Provided records:

<<<<

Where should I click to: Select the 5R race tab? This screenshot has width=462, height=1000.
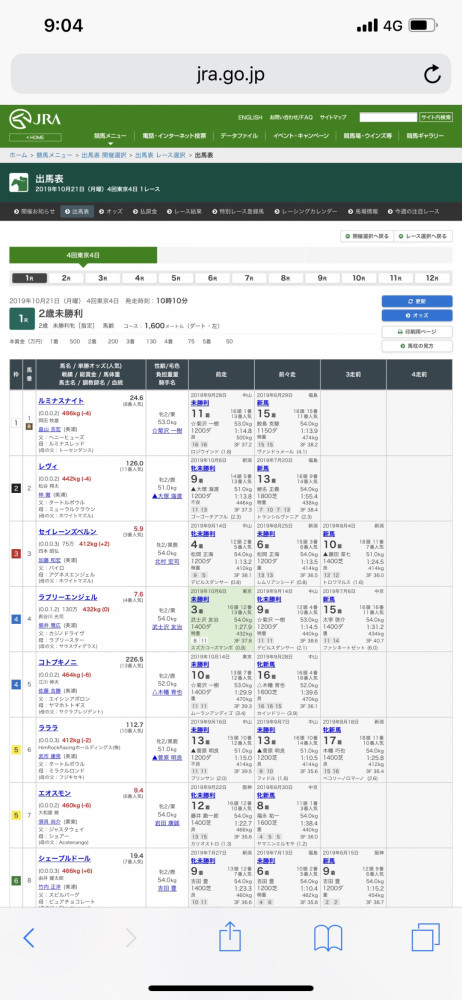(x=176, y=278)
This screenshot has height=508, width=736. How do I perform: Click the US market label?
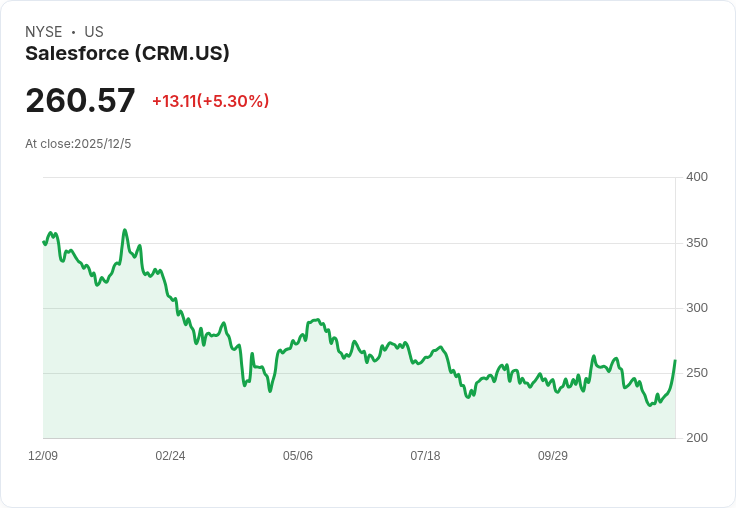[x=94, y=32]

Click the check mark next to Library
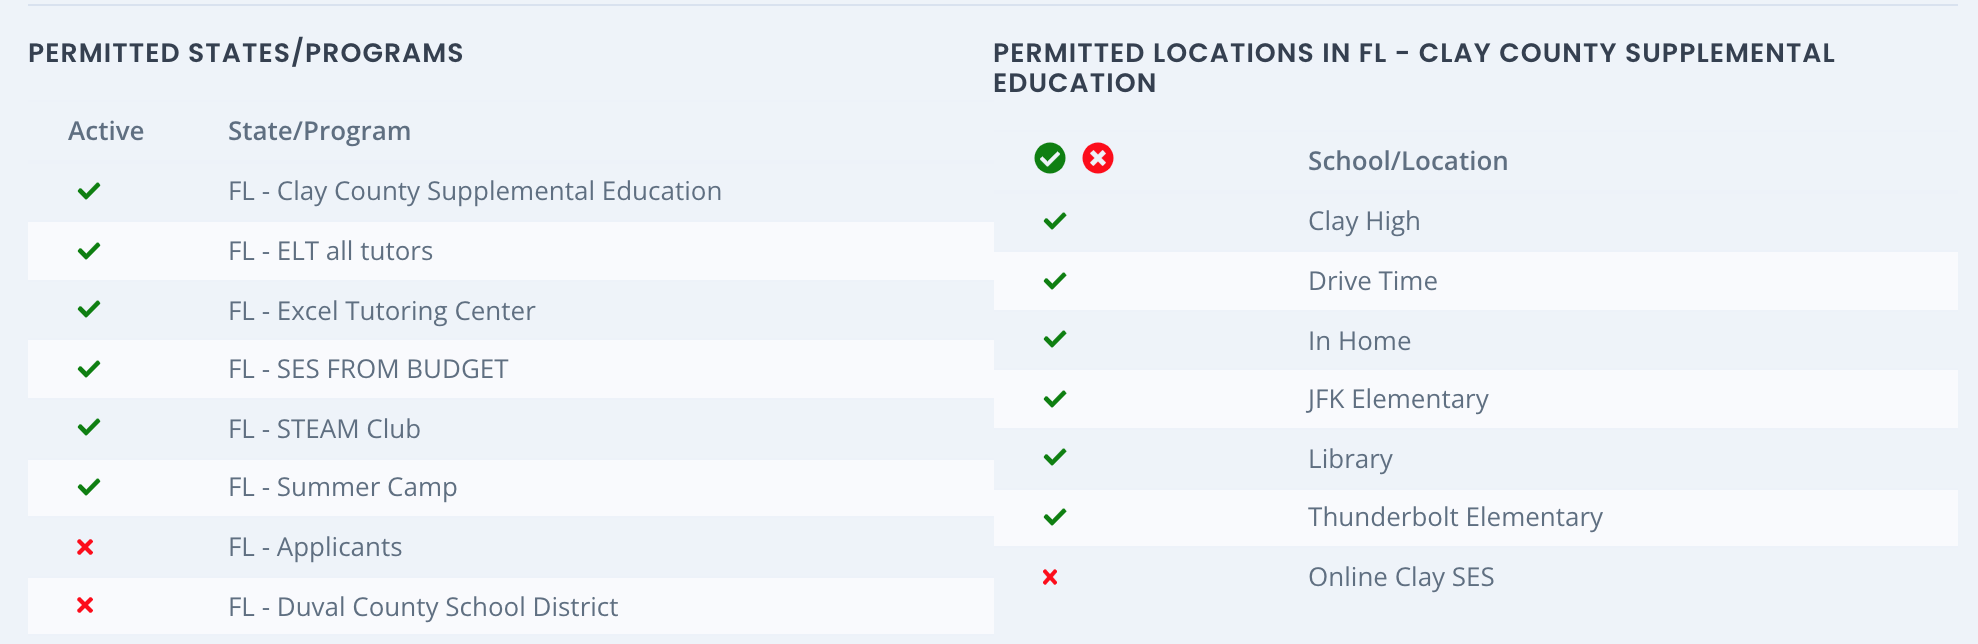[1055, 457]
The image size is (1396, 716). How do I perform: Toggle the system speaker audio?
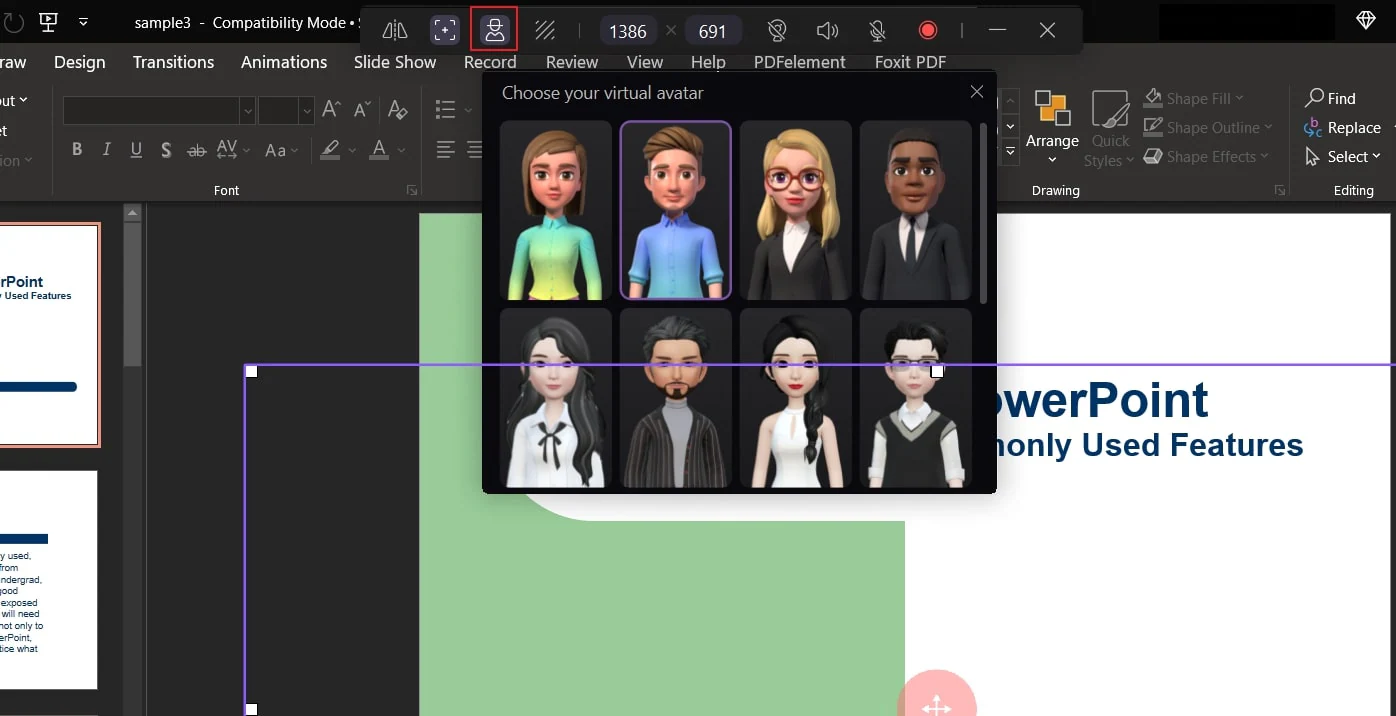[x=827, y=30]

>>>>

What you need to do: Write out exactly the lines from the line holding "Click the check mark next to Library" through the last line of the records above, inclusive, and nothing more. Leave out the pictures.

Completed task:
Click the check mark next to Library
[1055, 457]
The image size is (1396, 716). How do I perform: Toggle the system speaker audio?
[x=827, y=30]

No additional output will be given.